*Task material*
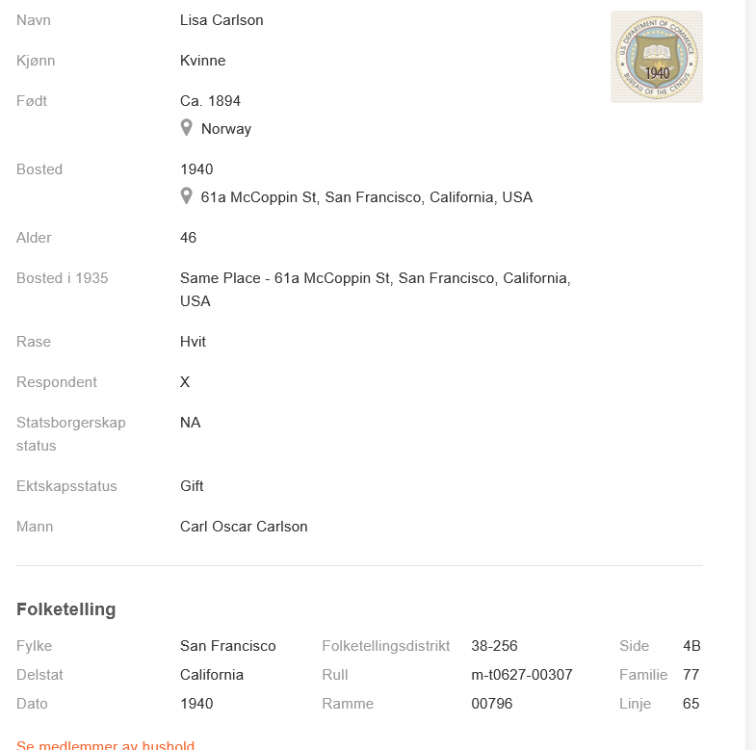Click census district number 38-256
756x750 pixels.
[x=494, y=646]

---

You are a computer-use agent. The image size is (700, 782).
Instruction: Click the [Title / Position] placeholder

---

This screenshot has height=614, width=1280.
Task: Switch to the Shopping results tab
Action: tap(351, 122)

*Work task*
Set down, unchanged, only those lines above that fall between the line with "You are a computer-use" and the line with "Instruction: Click the", the two end lines included.

*Problem solution*
You are a computer-use agent. The image size is (700, 782).
Instruction: Click the [Title / Position] placeholder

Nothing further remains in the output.